SSI für Deutschland Konsortium startet dezentrales Identitäts-Netzwerk

Pressemitteilung vom „SSI für Deutschland“ Konsortium, 27.08.2020

Frankfurt am Main, 27. August 2020: Das “SSI für Deutschland” Konsortium, welches vom Bundesministerium für Wirtschaft und Energie (BMWi) gefördert wird, hat ein dezentrales Identitäts-Netzwerk erfolgreich aufgebaut und wird darauf in den kommenden Monaten verschiedenste Anwendungsfälle umsetzen.

Das “SSI für Deutschland” Konsortium hat am Freitag, 21.08.2020, den Betrieb eines dezentralen Netzwerks für digitale Identitäten begonnen. Das Netzwerk wird zunächst als Testnetzwerk von neun unterschiedlichen Knoten betrieben und schon innerhalb des nächsten Monats auf 15 Knoten ausgebaut. Zukünftig soll das dezentrale Identitäts-Netzwerk von einer Europäischen Genossenschaft verwaltet werden, welche Partnern in ganz Europa offensteht.

Das “SSI für Deutschland” Konsortium ist ein Zusammenschluss öffentlicher und privater Institutionen, die sich zum Ziel gesetzt haben, ein offenes Ökosystem für die Identitätsverwaltung in Europa aufzubauen. Die Lösung des Konsortiums baut auf offenen Standards und Open-Source-Technologie auf und zeichnet sich besonders durch Datensparsamkeit und -transparenz aus. Nutzer*innen erhalten mit der Lösung die Möglichkeit, ihre Identitätsinformationen selber zu verwalten und zu entscheiden, wann und mit wem sie diese teilen möchten. Das Konsortium evaluiert auch industrielle Szenarien, bei denen Identitäten von Maschinen, Fahrzeugen und IoT Geräten berücksichtigt werden.

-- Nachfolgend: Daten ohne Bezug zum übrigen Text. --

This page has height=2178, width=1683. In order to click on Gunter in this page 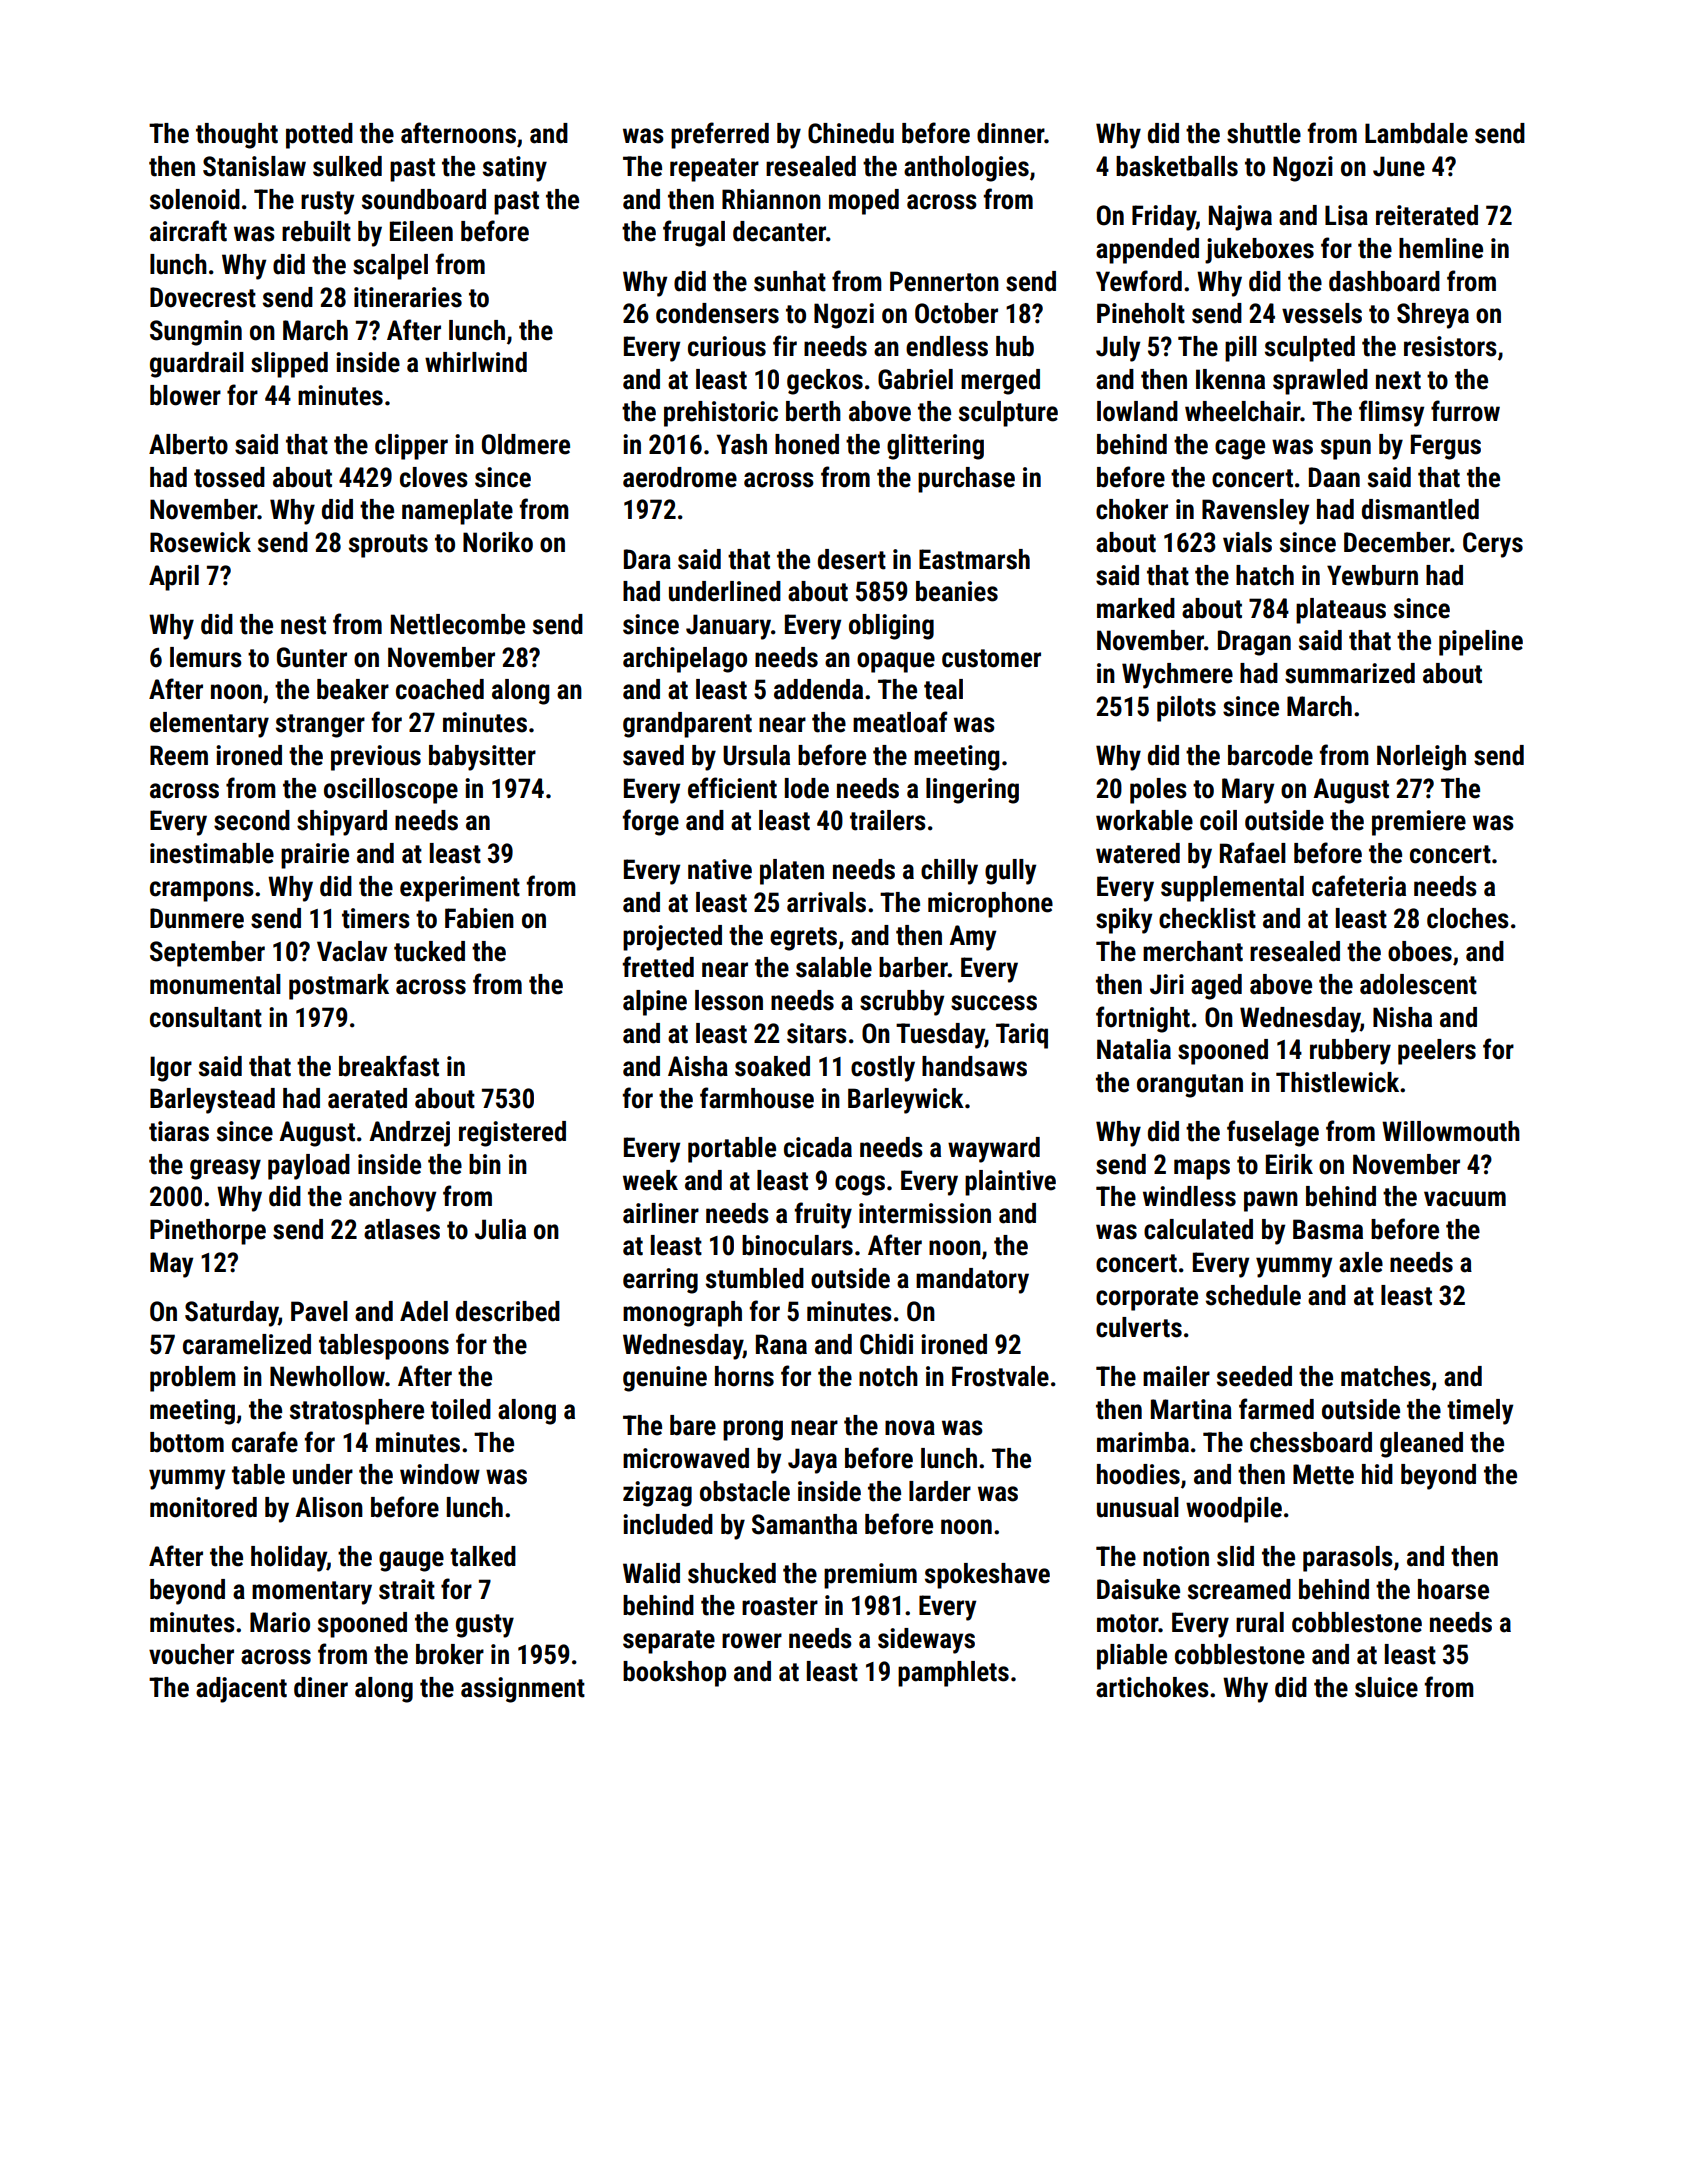, I will do `click(312, 657)`.
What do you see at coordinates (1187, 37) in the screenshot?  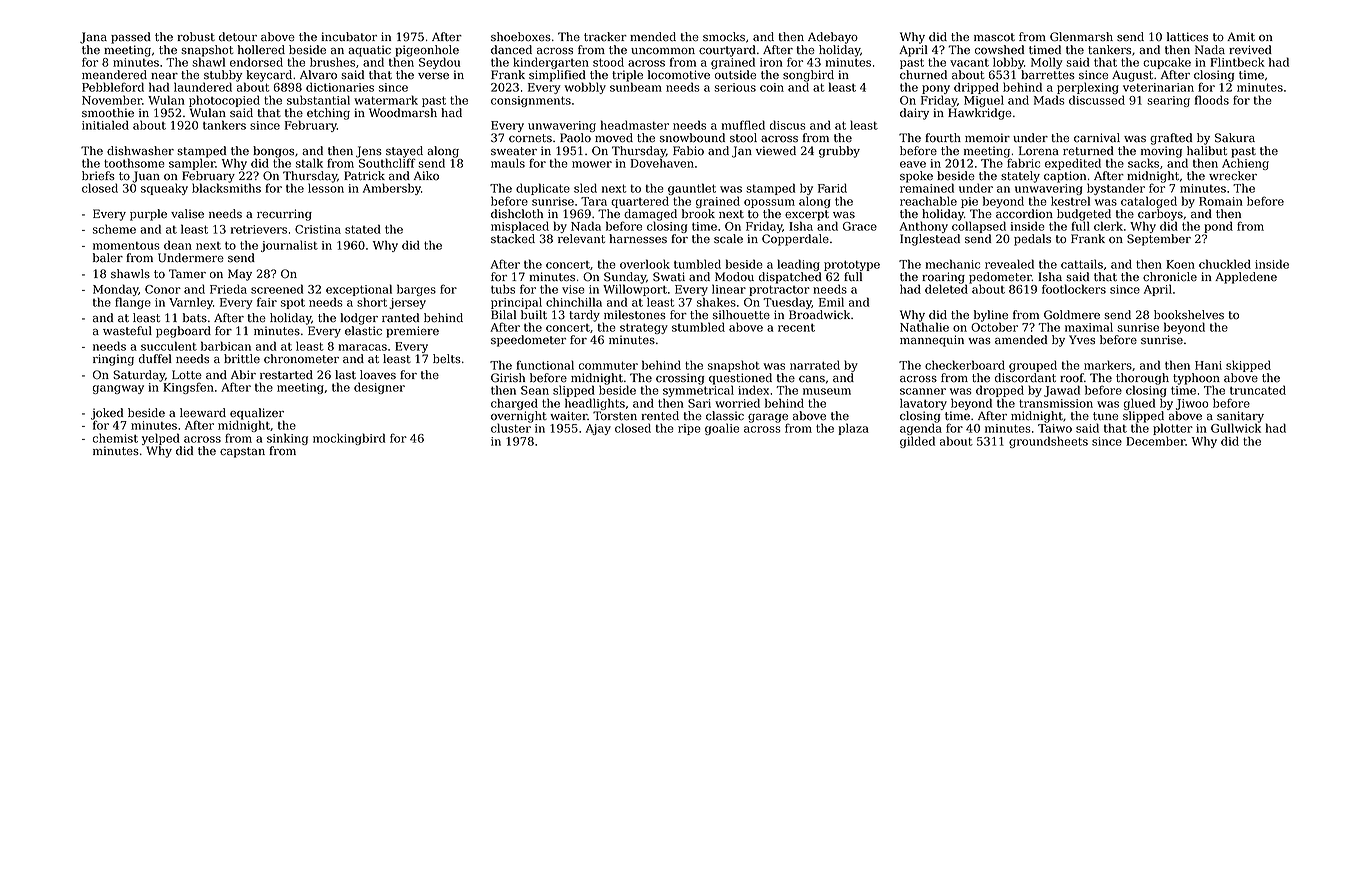 I see `lattices` at bounding box center [1187, 37].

Das Projekt wird durch das Bundesministerium für Wirtschaft und Energie (BMWi) im Rahmen der Wettbewerbsphase des Innovationswettbewerbs “Schaufenster Sichere digitale Identitäten” gefördert. Das Konsortium wird aktuell von der Main Incubator GmbH geleitet.

Mit dem Aufbau des dezentralen Identitäts-Netzwerks schaffen wir die Grundlage für den Austausch von Identitätsinformationen, welches Verifizierbarkeit, Privatsphäre, Datenhoheit und Souveränität für alle Beteiligten ermöglicht”, so der Programmleiter des Konsortiums, Helge Michael.

Am Projekt beteiligt sind neben der Main Incubator GmbH noch folgende Partner:

Bundesdruckerei GmbH, Robert Bosch GmbH, esatus AG, Technische Universität Berlin, Creditreform Boniversum GmbH, Commerzbank AG, Deutsche Bahn AG, ING Deutschland, Verband der Vereine Creditreform e.V., das Ministerium für Wirtschaft, Innovation, Digitalisierung und Energie des Landes Nordrhein-Westfalen, Bank-Verlag GmbH, regio iT GmbH, Siemens AG, Stadt Köln, Telekom Innovation Laboratories (Deutsche Telekom AG), GS1 Germany GmbH und Festo SE & Co. KG.